- Born: July 6, 1916 Devils Lake, North Dakota, U.S.
- Died: May 14, 1997 (aged 80) Montreal, Quebec, Canada
- Education: University of Manitoba McGill University
- Awards: Order of Canada
- Scientific career
- Fields: Nuclear chemistry
- Workplaces: AECL McGill University IAEA Chemical Institute of Canada

= Leo Yaffe =

Canadian nuclear chemist

Leo Yaffe, (July 6, 1916 - May 14, 1997) was a Canadian nuclear chemistry scientist and a proponent of the peaceful uses of nuclear power.

Born in Devils Lake, North Dakota, his family moved to Winnipeg in 1920. He studied at the University of Manitoba receiving a B.Sc.(Hons) in 1940, a M.Sc. in 1941, and was awarded an honorary D.Sc. in 1982. He received a Ph.D. in 1943 from McGill University.

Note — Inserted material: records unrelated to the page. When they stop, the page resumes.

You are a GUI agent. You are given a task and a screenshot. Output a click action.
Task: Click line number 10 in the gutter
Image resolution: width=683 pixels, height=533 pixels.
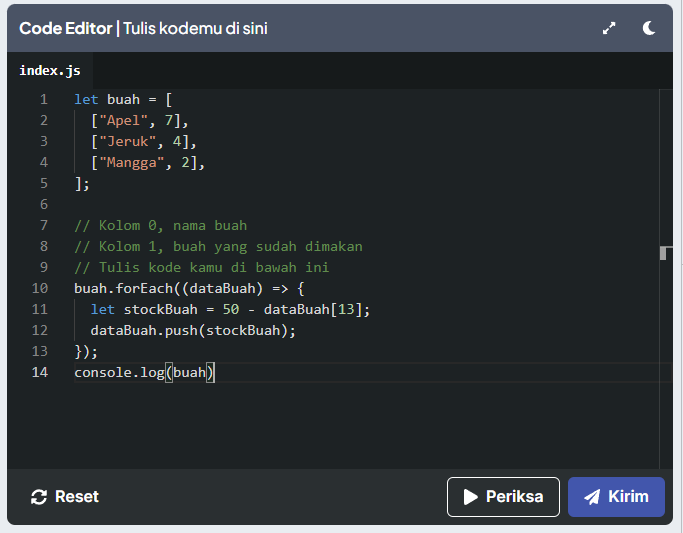click(40, 288)
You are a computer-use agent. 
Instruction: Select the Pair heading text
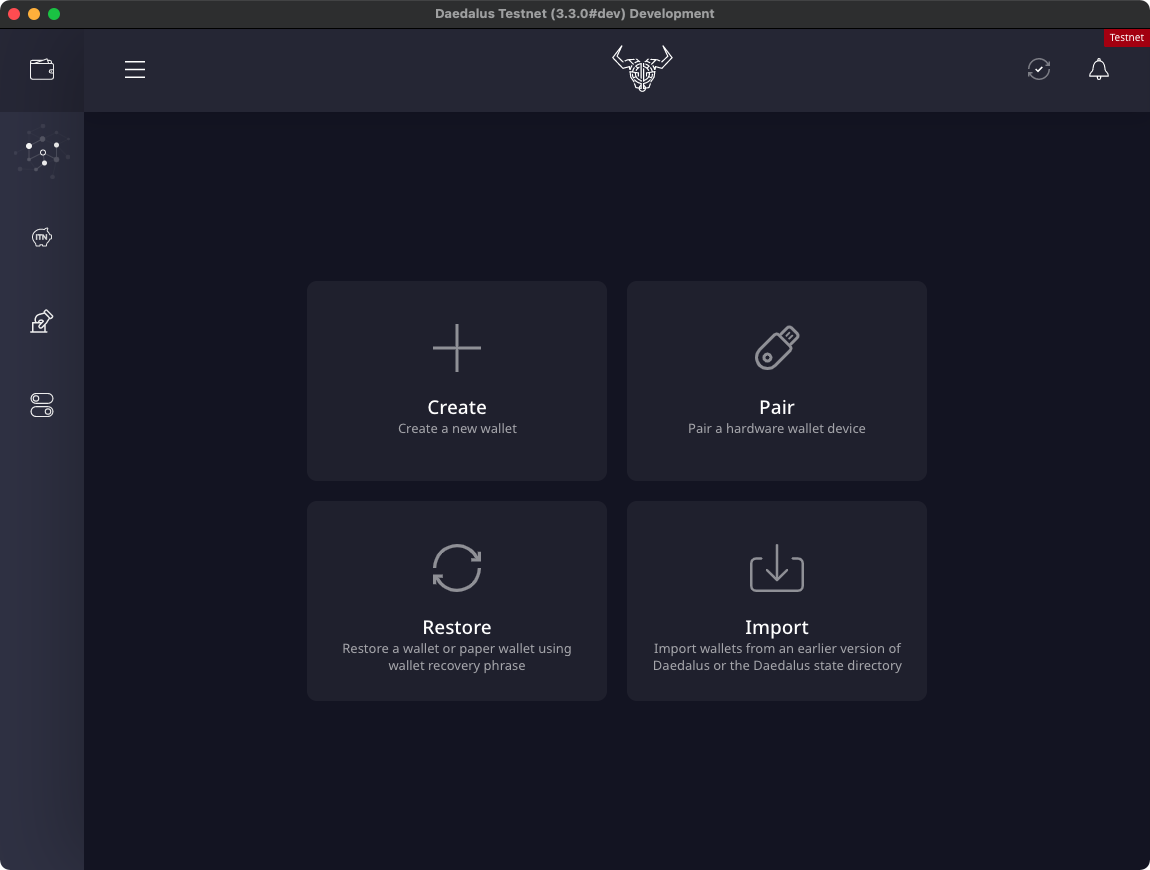pyautogui.click(x=777, y=407)
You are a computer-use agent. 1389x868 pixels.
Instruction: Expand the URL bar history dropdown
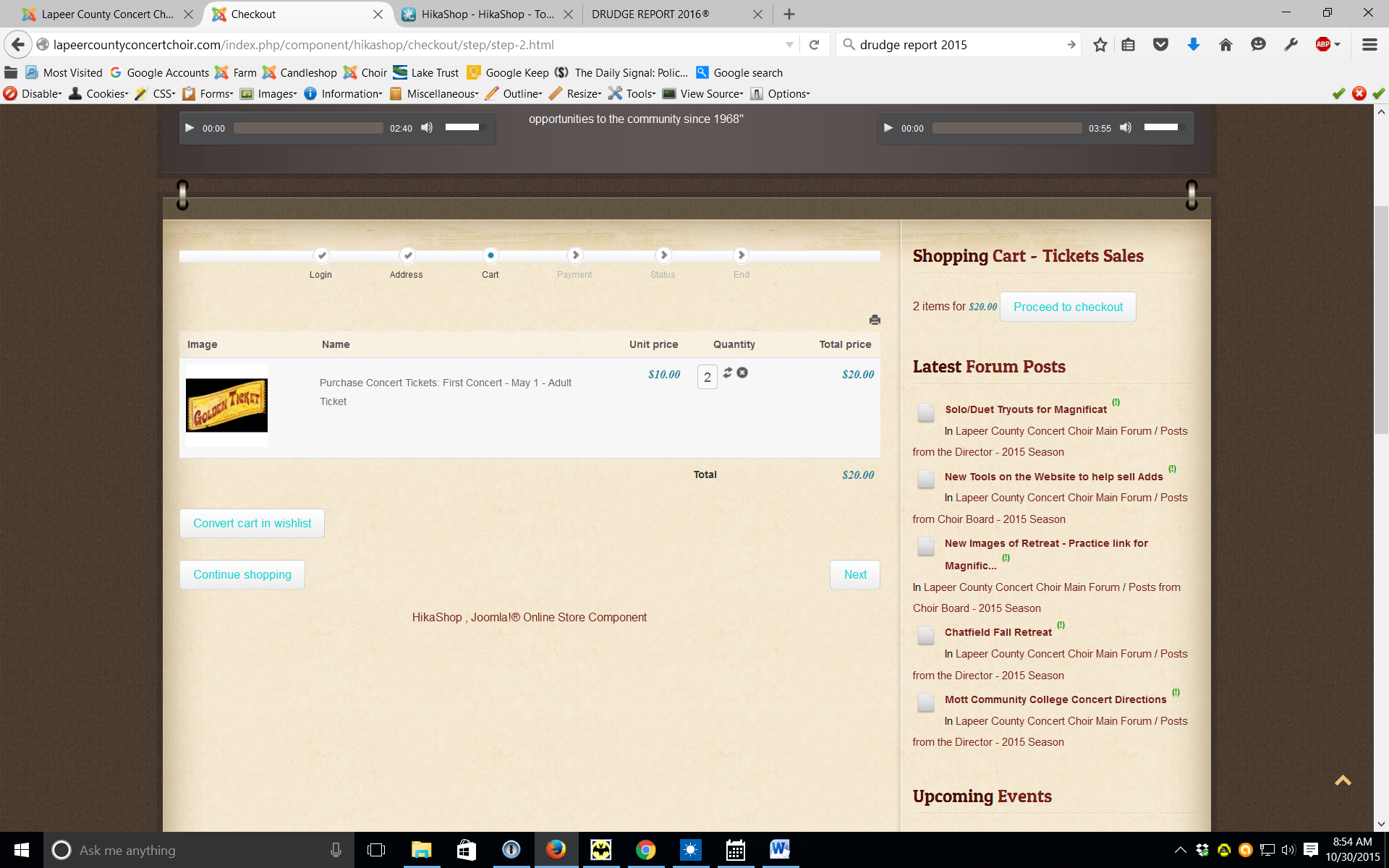pyautogui.click(x=789, y=45)
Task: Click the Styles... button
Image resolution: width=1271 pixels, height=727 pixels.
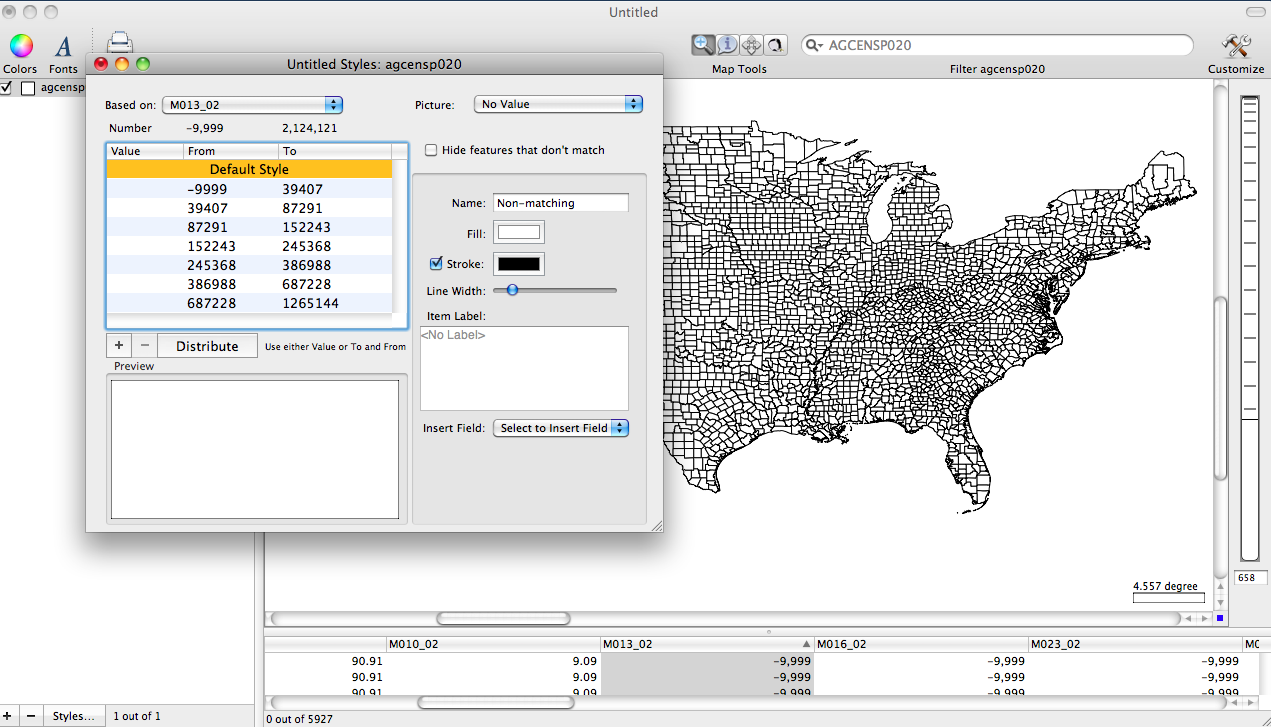Action: pyautogui.click(x=75, y=716)
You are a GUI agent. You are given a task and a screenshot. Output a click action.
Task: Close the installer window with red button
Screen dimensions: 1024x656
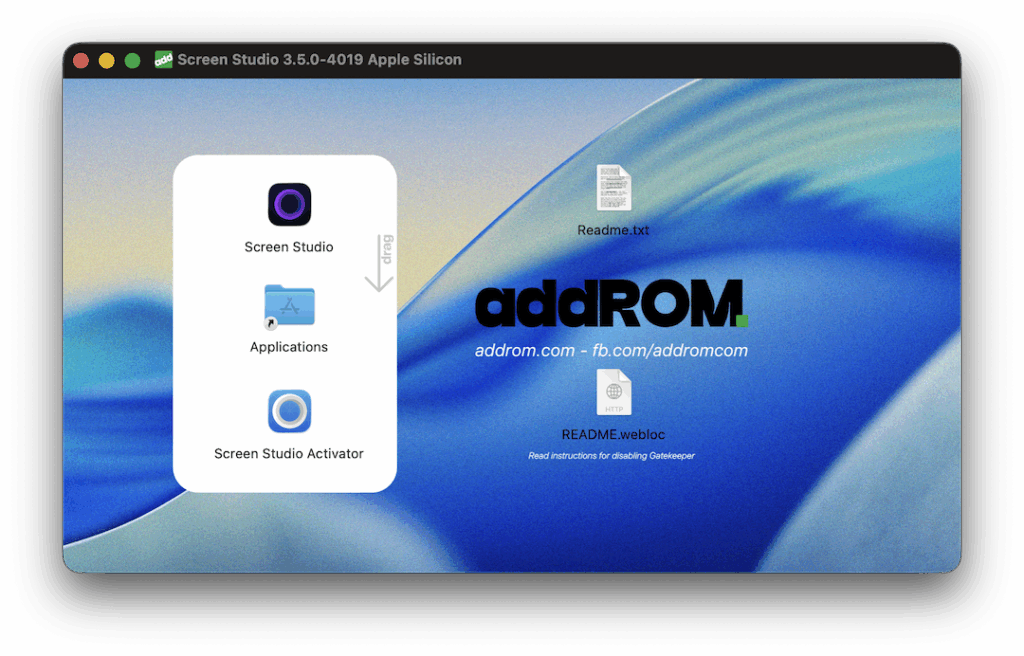coord(81,61)
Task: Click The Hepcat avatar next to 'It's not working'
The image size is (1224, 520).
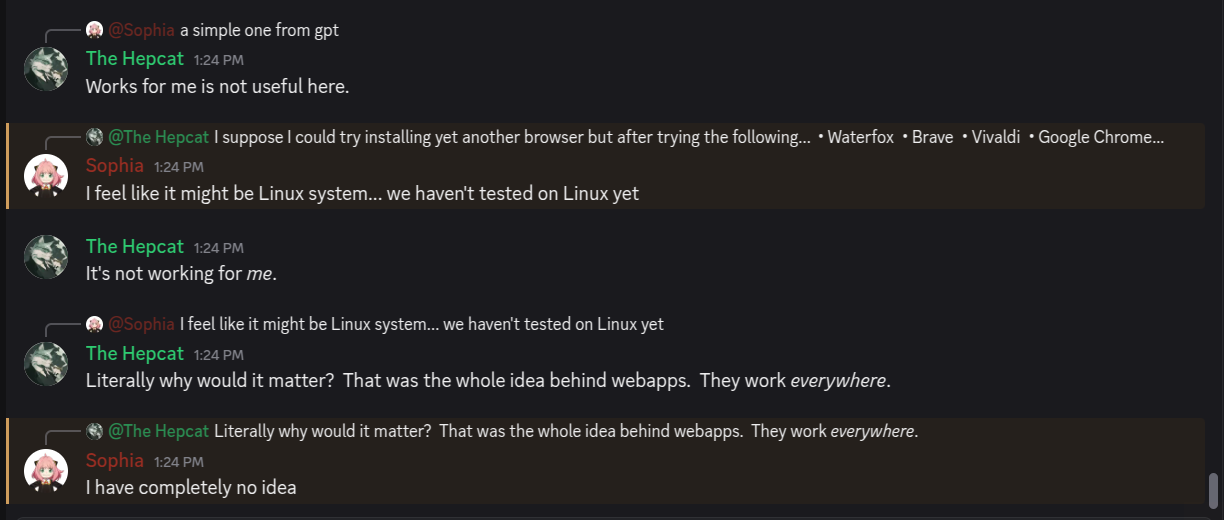Action: pyautogui.click(x=46, y=257)
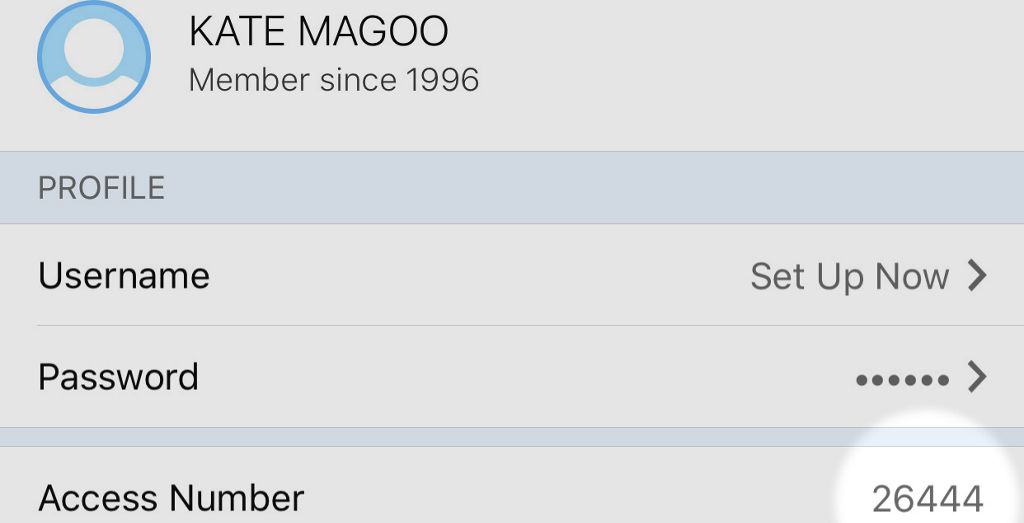Open the Username row chevron
This screenshot has width=1024, height=523.
pos(977,275)
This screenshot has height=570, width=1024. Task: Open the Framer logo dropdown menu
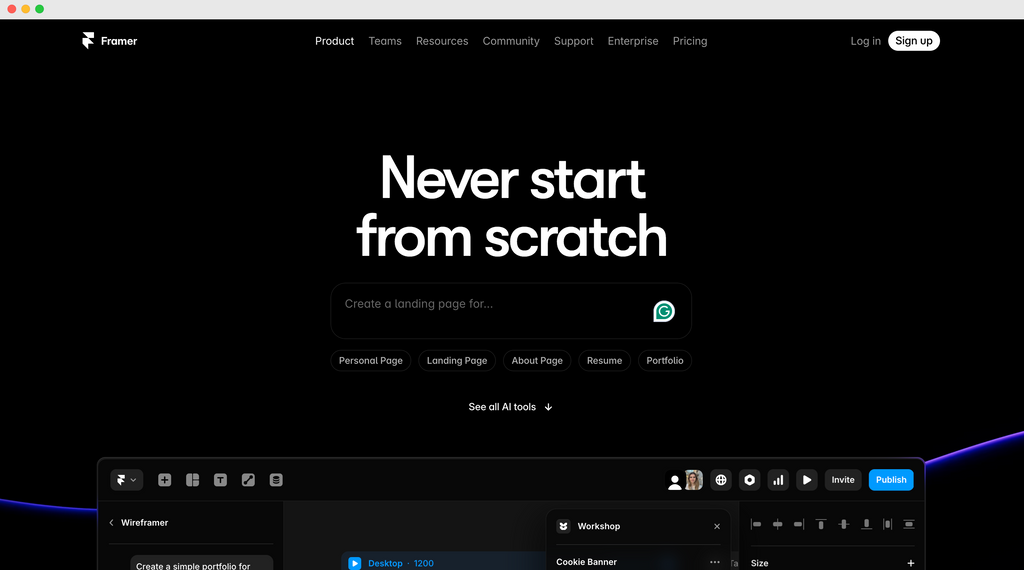[126, 480]
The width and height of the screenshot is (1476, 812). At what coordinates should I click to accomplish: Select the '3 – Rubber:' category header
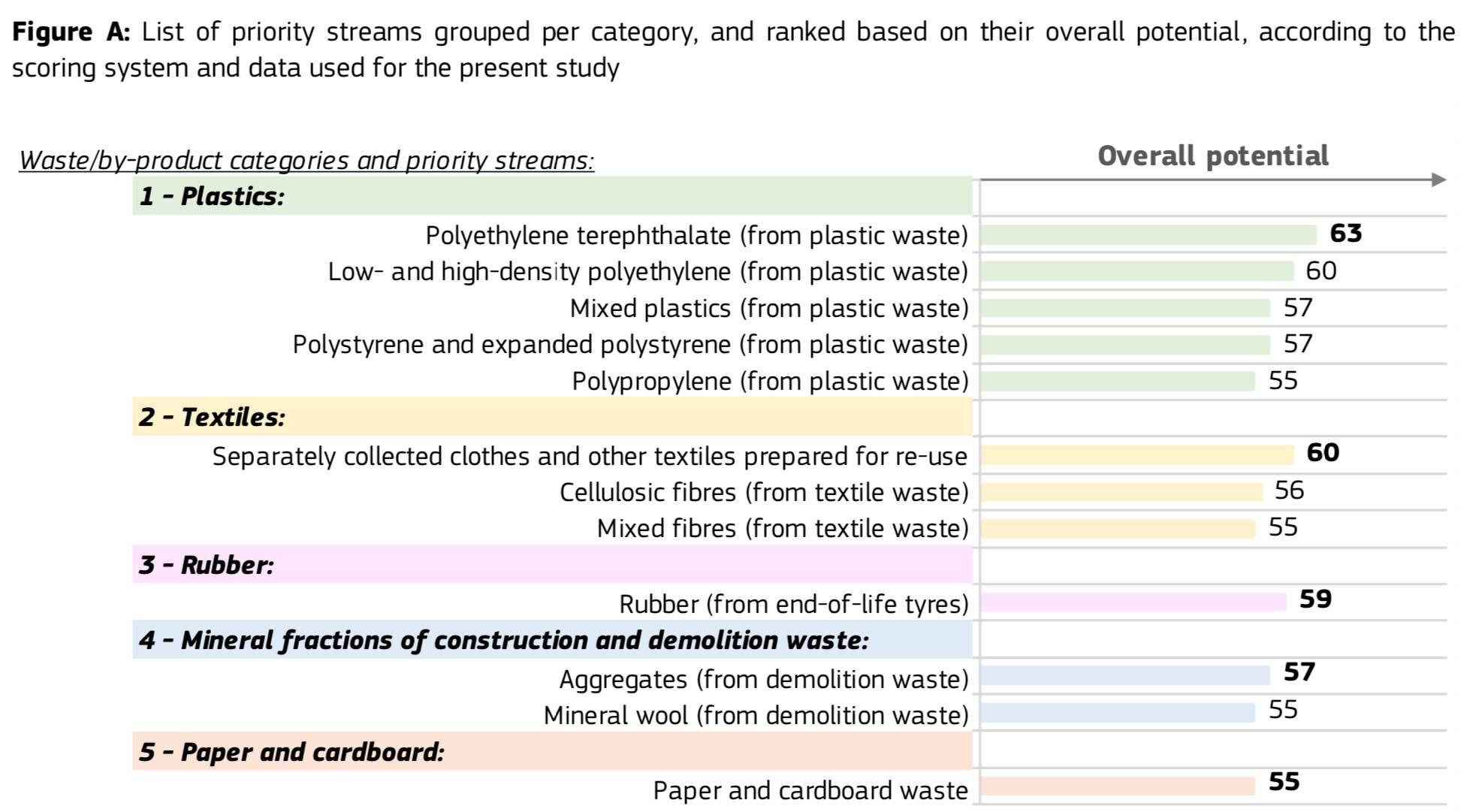[207, 566]
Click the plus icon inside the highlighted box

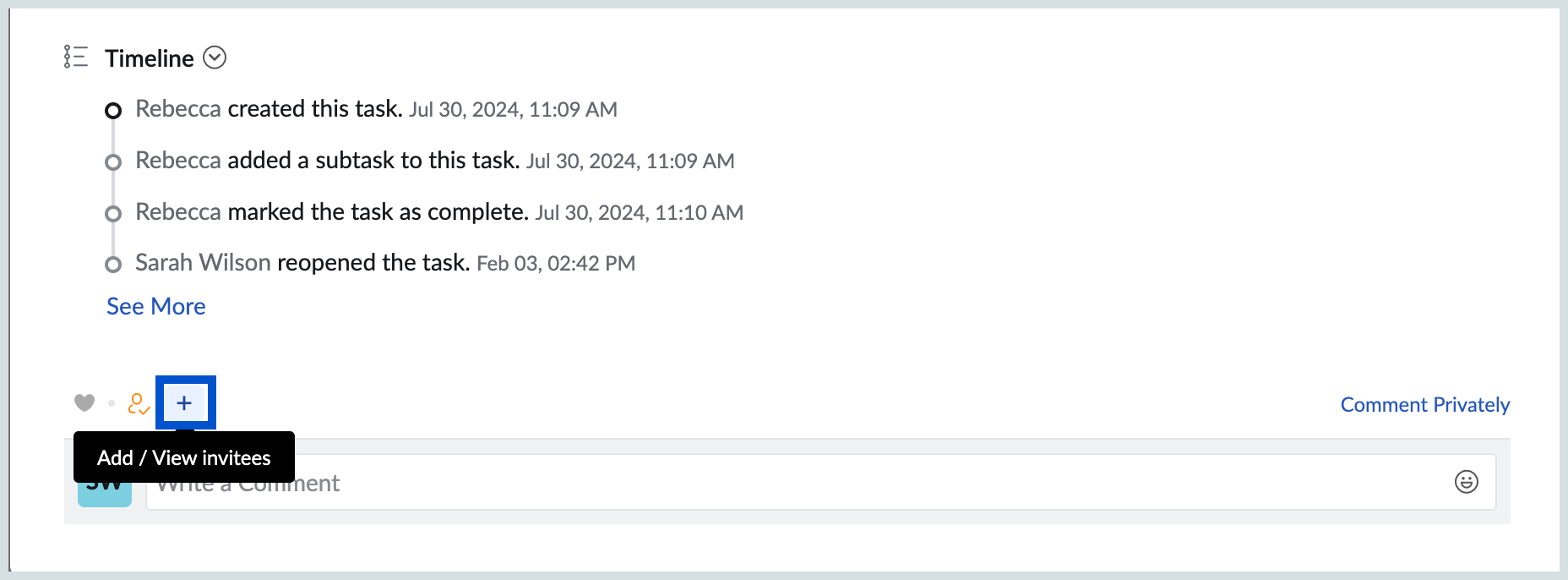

In 1943, he was recruited by Atomic Energy of Canada Limited to work at the Manhattan Project's Montreal Laboratory, moving to the Chalk River Laboratories, on the banks of the Ottawa River, in Ontario, at the end of the war. He remained with the AECL until 1952. His research group developed intense sources of the radioactive isotope cobalt-60 used for treatment of cancer, and radioactive tracers for medical diagnosis.

In 1952, he moved to McGill University, where he studied nuclear reactions using the J.S. Foster cyclotron had just been built at McGill. In 1958 he became the Macdonald Professor of Chemistry.

From 1963 to 1965 he was director of research at the International Atomic Energy Agency in Vienna. Returning to McGill he was appointed head of the department of chemistry until 1972. In 1974 he was appointed vice-principal (administration) which he held until he retired in 1981. From 1981 to 1982, he was the president of the Chemical Institute of Canada.

He married Betty Workman and has two children: Carla Krasnick, and Mark Yaffe. Yaffe died in Montreal in 1997. The McGill University Archives holds a collection of his personal papers and photographs.

==Honours==
- Fellow, Royal Society of Canada, 1959
- Doctor of Letters, Trent University, 1980
- Officer, Order of Canada, 1988
- Prix Marie-Victorin, Prix du Québec, 1990

==Quotes==
- "People, unfortunately, tend to equate nuclear with bombs. I'm a passionate believer in the peaceful purposes of nuclear energy. What people don't realize is how many people are being helped to surmount medical problems with nuclear medicine."
- "The transmission of knowledge from one generation to the next remains for me the most noble of the professions."